I shoot video in H.264. I assume that my footage is forever compressed really small and that exporting to ProRes in FCPX would do nothing but make my file bigger. Is this true? Or am I missing something? Would exporting in ProRes give me better quality than I started with?
2 Answers
Your source sets the quality ceiling, so transcoding to ProRes won't improve the video quality.
Most likely, the H264 files generated by your camera will be constrained baseline profile i.e. I- and P-frames only, and on a modern machine, decoding shouldn't be an issue. I edit H264 (baseline or main profile) all the time on my i7 and occasionally i5 with nVidia CUDA-enabled GPUs.
ProRes is useful when your shoot is in some exotic or heavier-duty codec because of bitrate or compression complexity. Or you need to collaborate with someone using FCP and they prefer to receive ProRes.

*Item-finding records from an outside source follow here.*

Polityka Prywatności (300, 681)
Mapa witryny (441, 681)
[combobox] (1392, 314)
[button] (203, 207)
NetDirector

The 2 formats have different uses. H.264 is mainly good as a playback format. It's supported widely, compresses very well, and can be decompressed by relatively low-powered devices easily. It's also supported in some video cards making it hardware accelerated on those devices. While it is possible to edit with H.264, it's not ideal as it's a Long-GOP format. GOP here is an acronym for "Group of Pictures". Typically, Long-GOP formats contain 1 keyframe followed by several frames that are differences from the keyframes every so many seconds. So if you want to cut on a frame other than a keyframe, you need to decode the keyframe and all frames from the keyframe up to the frame you want to cut on, making it slower to edit.
ProRes, on the other hand, is intended to ensure the fidelity of the frame through numerous edits. While its compression is good, it focuses more on quality so the amount of compression is less than that of H.264. (In fact, in ProRes 4:4:4(:4) you can have lossless compression with ProRes.) Many devices will not playback ProRes because there's no codec written for them. I think that it's also a higher bit-depth than H.264. (There are higher bit-depth versions of H.264, but I don't know how widely supported they are.) It's also an intra-frame compression scheme, meaning that you don't need any previous frames to decode a given frame. That makes the compression less, but makes it easier to decode any given frame.
So ProRes is better for editing because it preserves fidelity, is faster to decode frames, and offers higher bit depths (or at least offers them more consistently). H.264 is better for playback because it's supported on more devices, and the compression ratio is higher.
You can think of it similarly to audio sample rates. For playback, nothing over 44.1 kHz can make any audible difference to humans (despite what marketing may tell you). But for the purposes of editing, working at 96 kHz can be useful for preserving fidelity through the addition of effects, various mix downs, and mastering.